## [What the task requires]
Only lines with the string "height" matter here; gather them from the material below.

## [Dataset entries]
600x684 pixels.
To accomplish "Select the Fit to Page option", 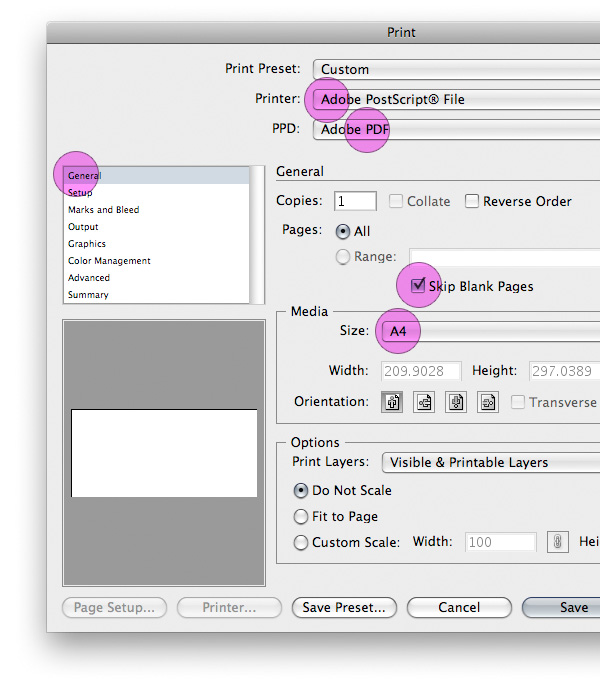I will click(301, 516).
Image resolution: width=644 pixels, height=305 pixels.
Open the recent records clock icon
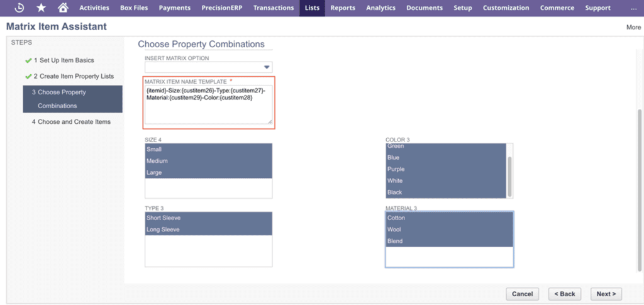tap(19, 8)
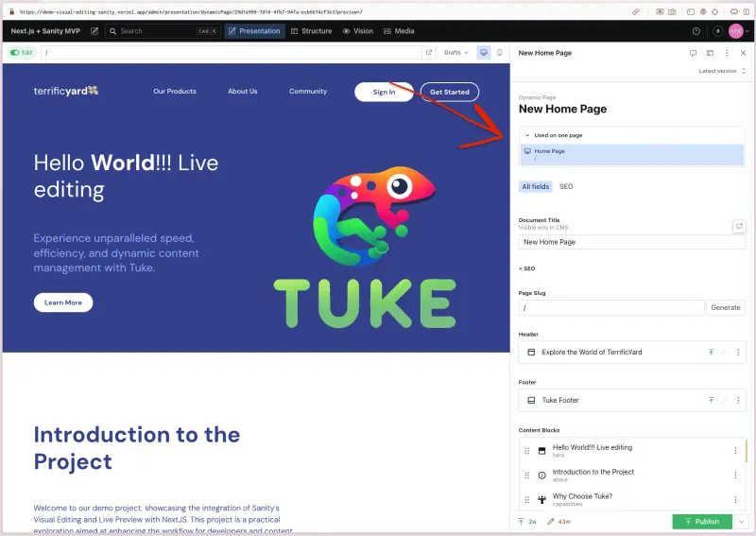Add comment to Document Title field

click(x=739, y=226)
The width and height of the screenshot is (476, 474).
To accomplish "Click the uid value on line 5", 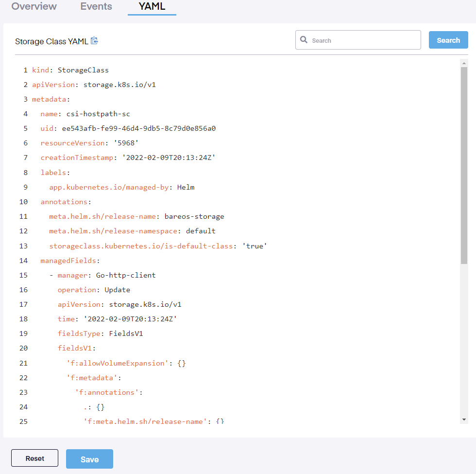I will [138, 128].
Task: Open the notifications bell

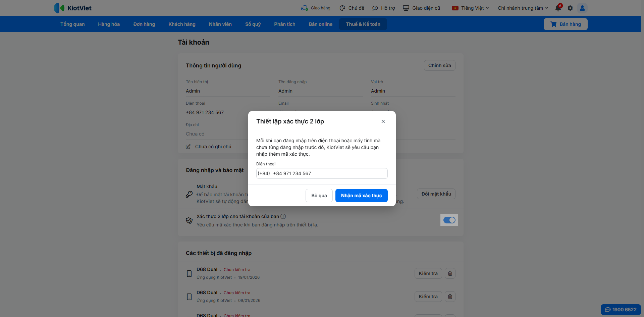Action: point(558,8)
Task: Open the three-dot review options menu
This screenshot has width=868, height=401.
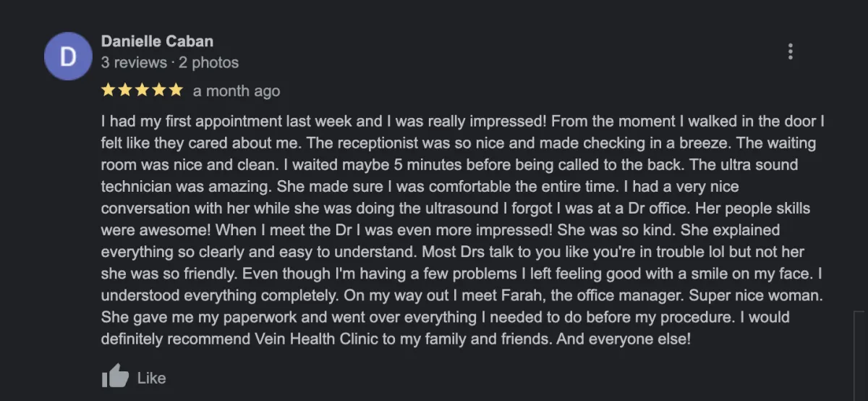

## [Reply to the task]
Image resolution: width=644 pixels, height=305 pixels.
The width and height of the screenshot is (476, 474).
This screenshot has width=868, height=401.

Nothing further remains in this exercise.